Archives quotidiennes : 07/08/2013

Quand on rédige son mémoire

Pusheen bookQuand on rédige un mémoire, on apprend une quantité de choses. Je ne fais pas référence à toutes les données sur les chevaliers paysans de l’an 1000 du lac de Paladru qu’on a acquises grâce à la lecture de nombreux volumes poussiéreux. Mais plutôt aux révélations personnelles auxquelles ont fait face. On se découvre une foule de nouvelles facettes et le nombre de cordes à notre arc grandit de jours en jours. Vraiment, la rédaction d’un mémoire est d’une aide salvatrice pour grandir en tant que personne.

Par exemple :

Quand on rédige son mémoire, on se créé des centres d’intérêt :

Oui, parce qu’il faut savoir que tout, absolument TOUT, devient à nos yeux plus intéressant que notre sujet de thèse. Ainsi dès qu’on s’assoit derrière notre ordinateur, nous sommes pris d’une envie frénétique de réparer notre fauteuil, cassé depuis 5 ans. Après avoir reçu un mail de notre directeur nous énonçant plus ou moins gentiment que c’est de la merde qu’il faut poursuivre nos efforts, on décide de classer tous les fichiers en friche de notre PC. Et quand enfin, on aura écrit trois lignes, on sera contraint d’arrêter car montera en nous le désir irrépressible de récurer nos toilettes de fond en comble. Tout parait vraiment plus attractif.

Quand on rédige son mémoire, on devient sociable :

Ce n’est pas qu’on demande de l’aide dans notre entourage, parmi les plus brillantes réussites que l’on connaisse. C’est surtout qu’on préfère discuter sur facebook avec quelqu’un qu’on a vu une fois dans notre vie, ou même dont on se fiche royalement. Ça fait passer le temps. Et puis ce n’est pas de notre faute, c’est très mal venu de repousser quelqu’un qui cherche à être notre ami.

Quand on rédige son mémoire, on apprend à maîtriser le temps :

Et on peut compter sur nous. On s’est promis d’arrêter d’écrire à 16h, on peut être certain qu’il n’y aura plus personne à 16h02. Finis les retard, désormais, nous sommes des personnes fiables.
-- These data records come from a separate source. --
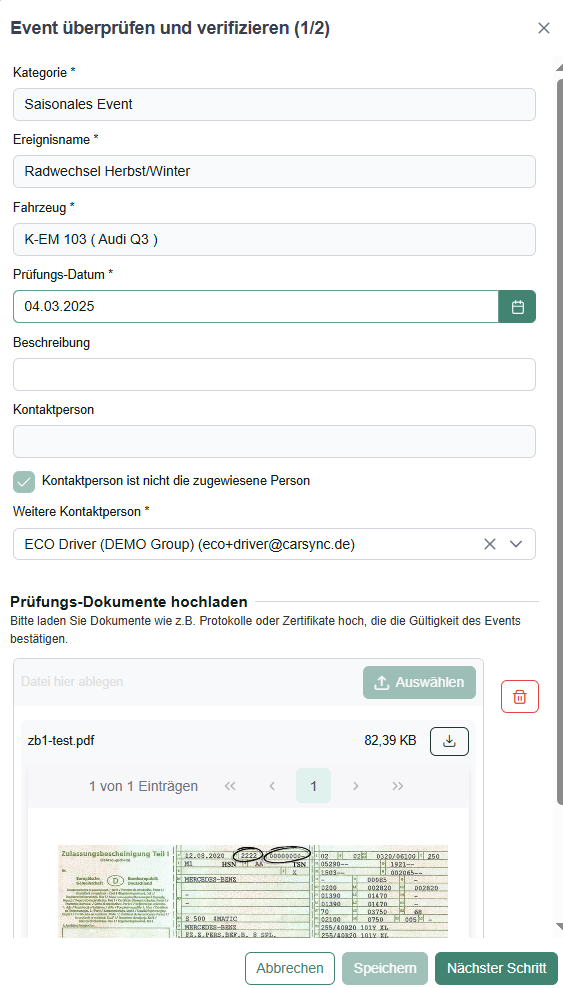The width and height of the screenshot is (563, 988).
Task: Go to previous page in preview pager
Action: [272, 786]
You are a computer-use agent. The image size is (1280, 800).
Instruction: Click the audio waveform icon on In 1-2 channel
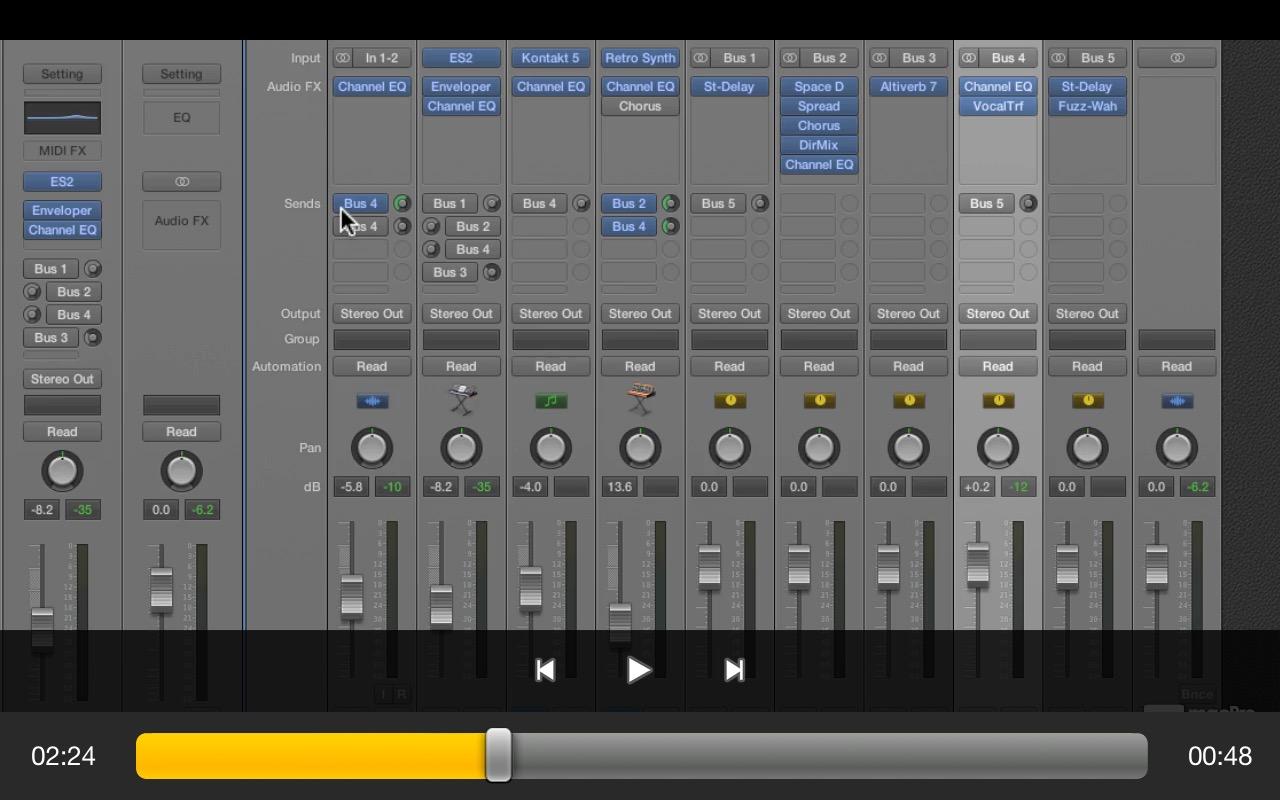click(x=372, y=401)
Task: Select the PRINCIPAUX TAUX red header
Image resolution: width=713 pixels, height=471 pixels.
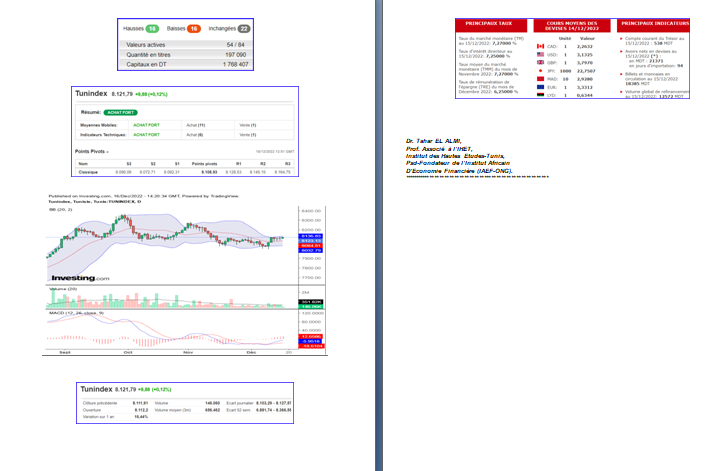Action: click(490, 22)
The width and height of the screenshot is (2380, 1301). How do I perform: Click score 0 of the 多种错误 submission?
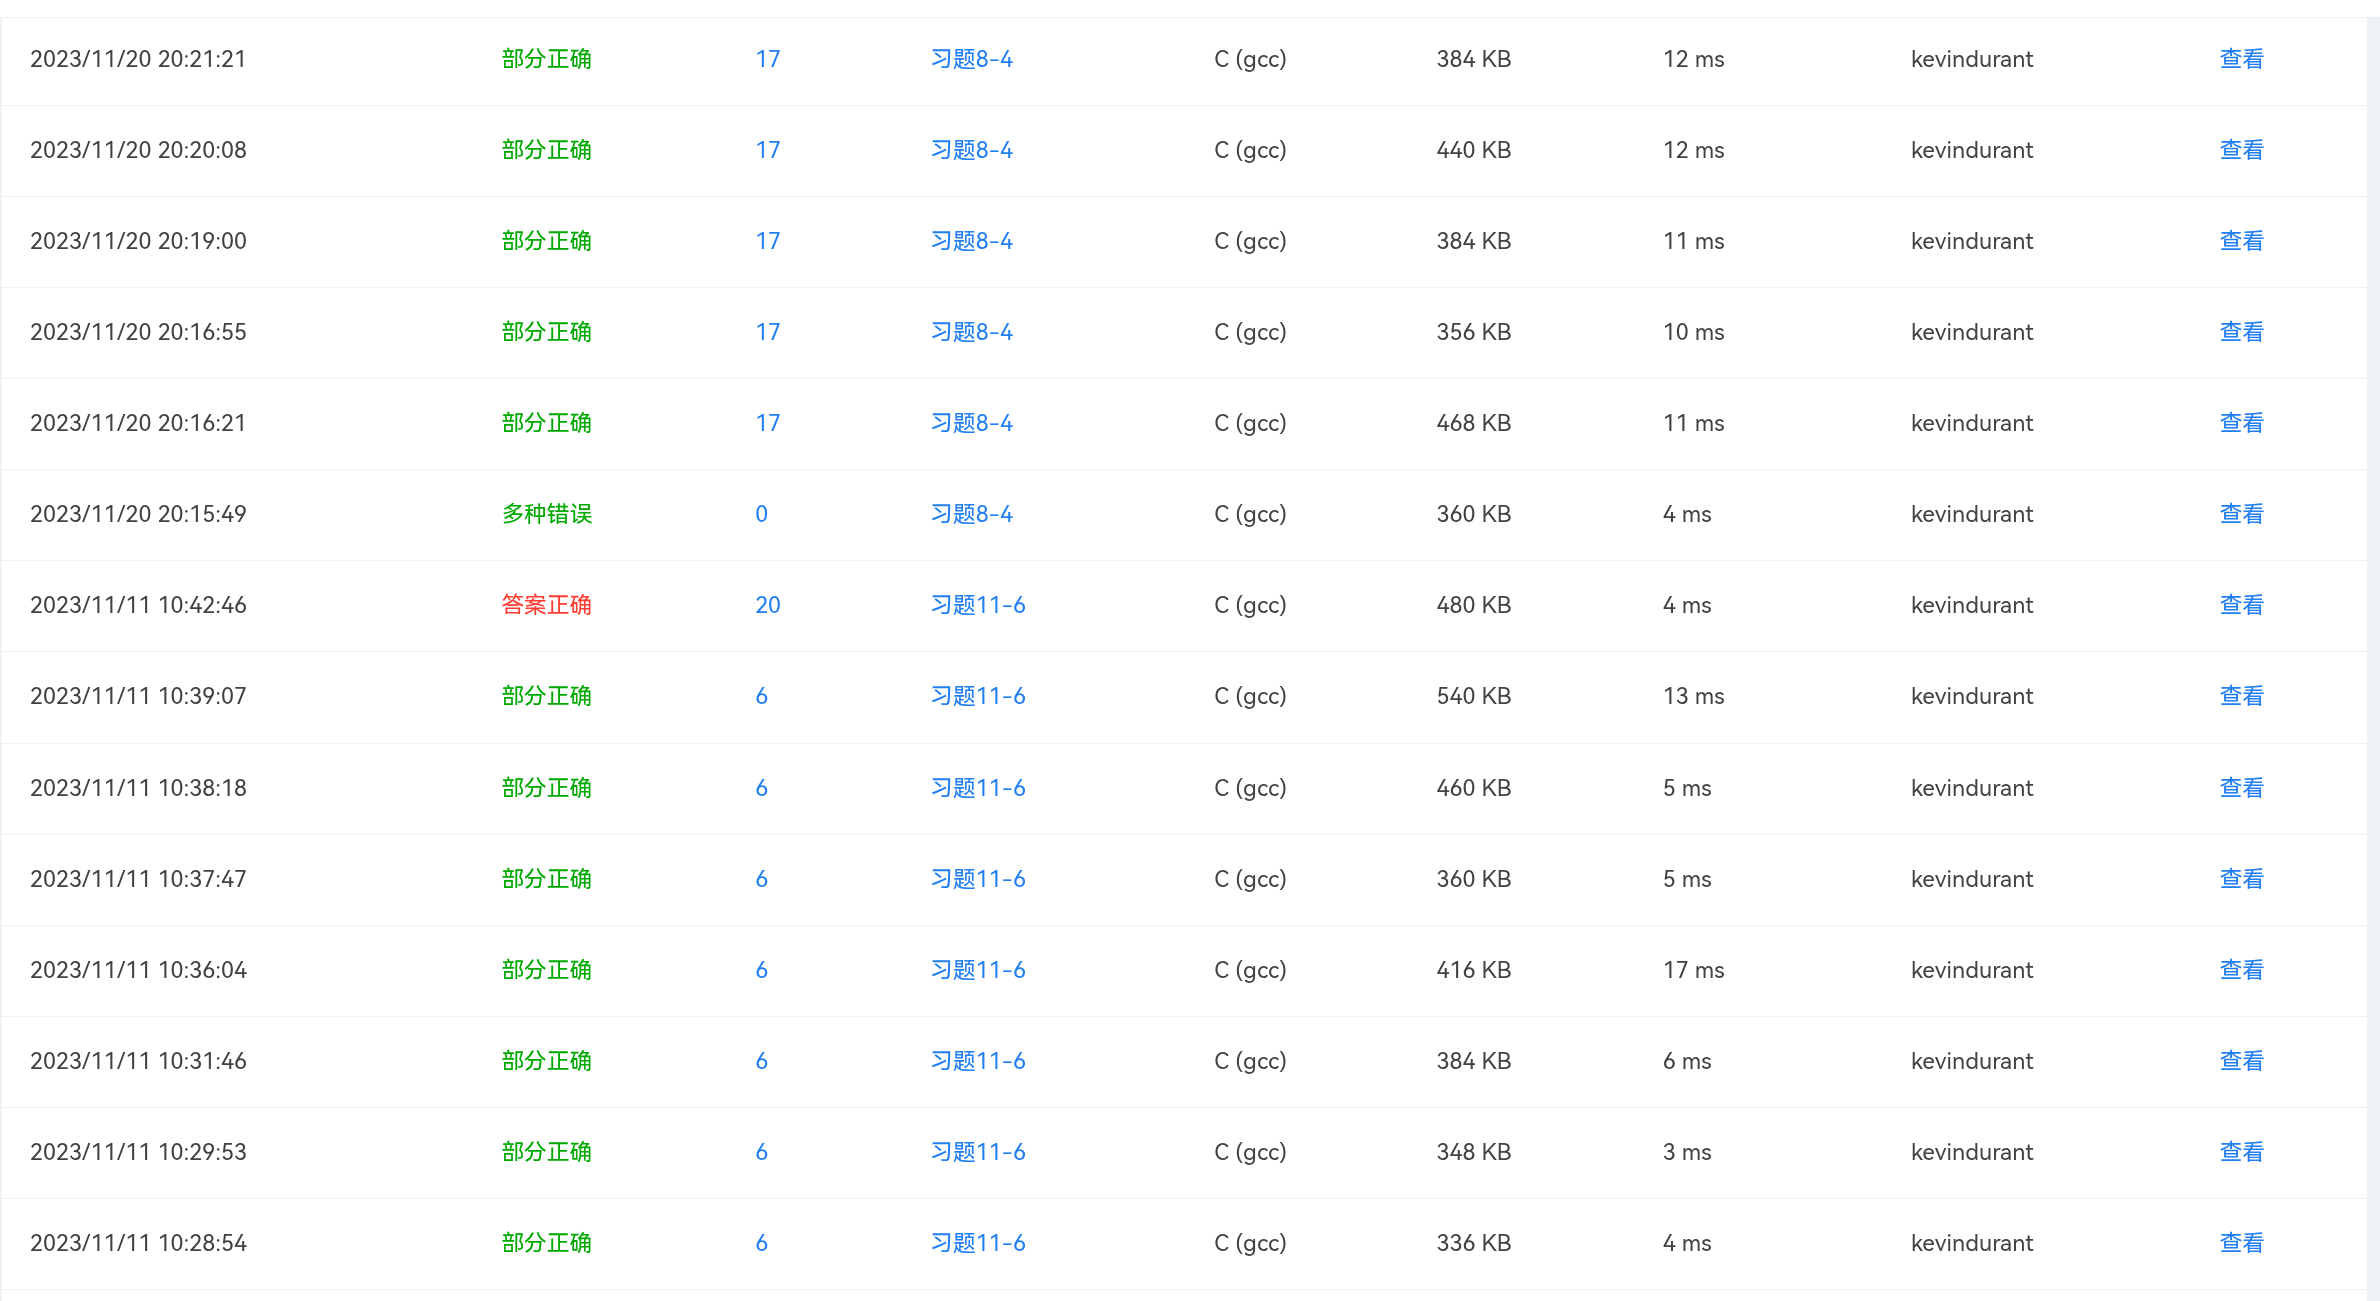click(761, 514)
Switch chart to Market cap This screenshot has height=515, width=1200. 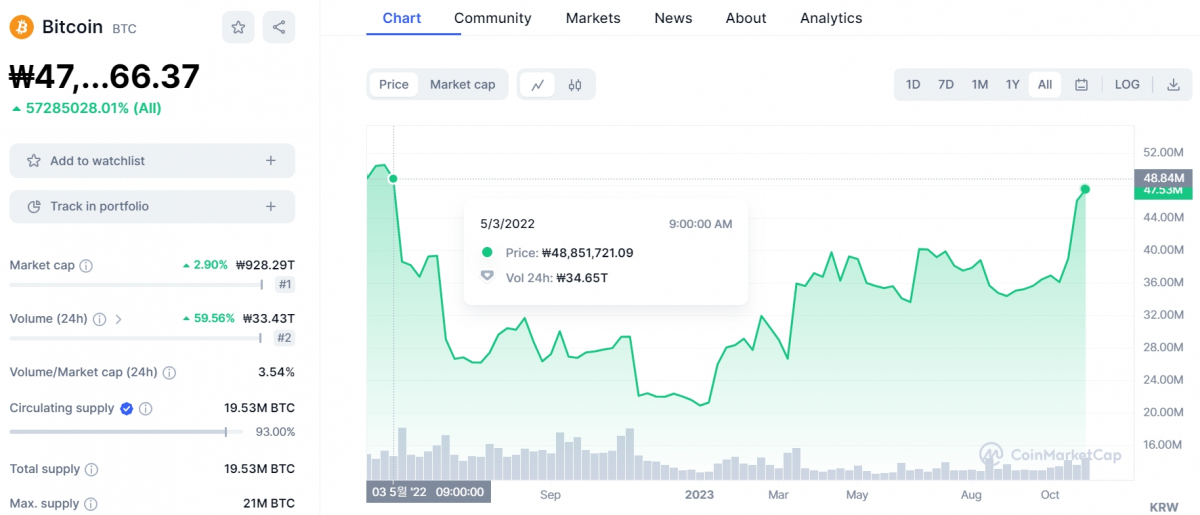click(x=462, y=85)
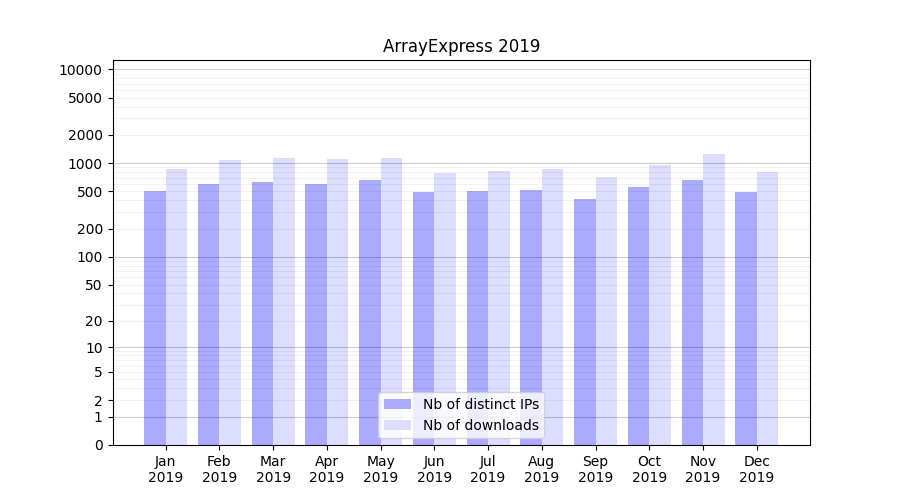This screenshot has height=500, width=900.
Task: Click the Jul 2019 distinct IPs bar
Action: 477,318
Quand on rédige son mémoire, on ne cesse de se surpasser :

En effet, jamais notre score à Candy Crush Saga n’a été aussi élevé. On réussit à abattre des montagnes (de chocolat) en un rien de temps. Comme quoi, la persévérance, ça paye !

Quand on rédige son mémoire, on murit :

Effectivement, la maturité est de mise. Sans quoi, au moment où notre directeur nous dit d’un air solennel et les yeux dans les yeux qu’une mention à notre mémoire nous sera d’un grand secours pour trouver du travail (et je dis bien mention au MÉMOIRE, et non pas au MASTER…), on risque de se mettre à pouffer, voir d’éclater d’un rire bien gras. Car en ce qui nous concerne, le truc qui nous aiderait à trouver du travail relèverait plutôt du domaine des fées ou des elfes (à moins bien sûr, de vouloir évoluer dans le milieu universitaire).

Quand on rédige un mémoire, on croit en soit :

Un peu trop même. Par exemple, on est persuadé de pouvoir écrire 60 pages en 10 jours. On est certain que THE problématique qu’on cherche depuis des mois, nous apparaitra naturellement à la fin, comme par magie. Enfin, on rêve toujours que lorsqu’on parlera  de notre sujet avec une petite fierté et la larme à l’œil, quelqu’un s’y intéressera.

Oui, le mémoire est une aventure merveilleuse, vraiment. Sauf qu’on veut qu’elle prenne fin le plus vite possible et qu’on la souhaite à nos pire ennemis.